Best way to do complex calculation ?

Status
Not open for further replies.

MattH

Active member
Hi everyone,

I am trying to apply a mathematical model (5th order polynomial) to a sensor output value on a Teensy3.6.
I know there is only a 2-decimal precision and that the usual workaround is to multiply by several power of 10. I have been changing things over, variable types, multiplying, dividing but in the end I am either loosing precision or overflowing... I am not sure I make the best use of variable type either ( I know that on Teensy 3.X there are some 64-bit variables)

Any advice ?

Many thanks

Code:
void setup() {
  Serial.begin(9600);
}

void loop() {
  int rawMin=5;    
  int rawMax=700;  
  double calMin=calibrate_sensor(rawMin); 
  double calMax=calibrate_sensor(rawMax); 
  Serial.println(calMin); // calibrated value should be close to 0.001
  Serial.println(calMax); // calibrated value should be close to 3.927
}

double calibrate_sensor(int sensorOutput){
  float a=0.042866;
  float b=0.321221;
  float c=0.875095;
  float d=1.249905;
  float e=1.610887;
  float f=1.529406;
  double mean=540.4259;
  double std=212.4908;
  double x=(sensorOutput-mean)/std; // transpose
  double result=a*pow(x,5)+b*pow(x,4)+c*pow(x,3)+d*pow(x,2)+e*x+f;
  return result;
}

I know that float a=0.042866 is not right as it truncates a to 0.04
 
float will give you about 7 digits of precision.
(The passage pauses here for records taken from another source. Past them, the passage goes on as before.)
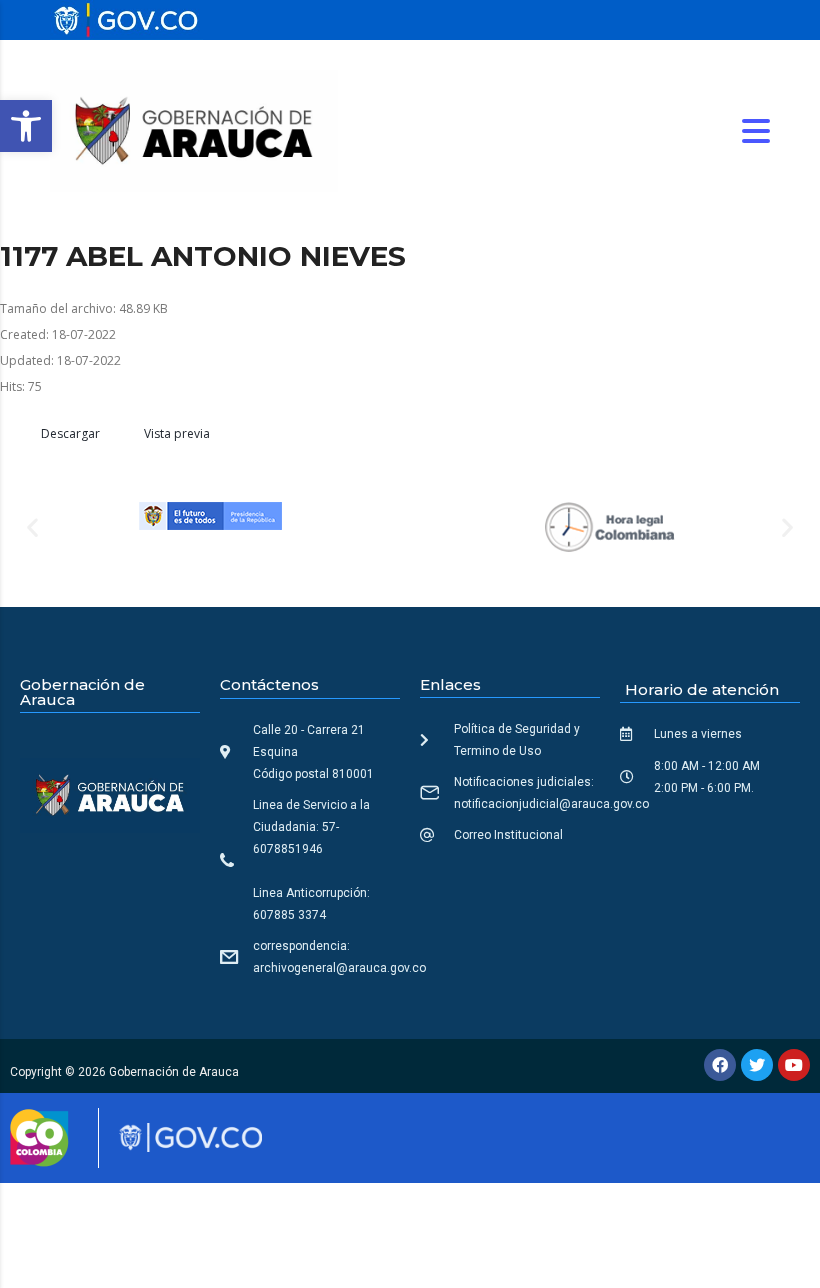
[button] (26, 126)
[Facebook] (720, 1065)
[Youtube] (794, 1065)
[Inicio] (194, 129)
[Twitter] (757, 1065)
It is the Serial.print that is only showing you 2.
Try:
Code:
  Serial.println(calMin,7); // calibrated value should be close to 0.001
  Serial.println(calMax,7);

Pete
 
Even though double has 64 bits of precision, Serial.print() uses only 32 bit float, so the extra precision will be used for the computation but then lost just before printing.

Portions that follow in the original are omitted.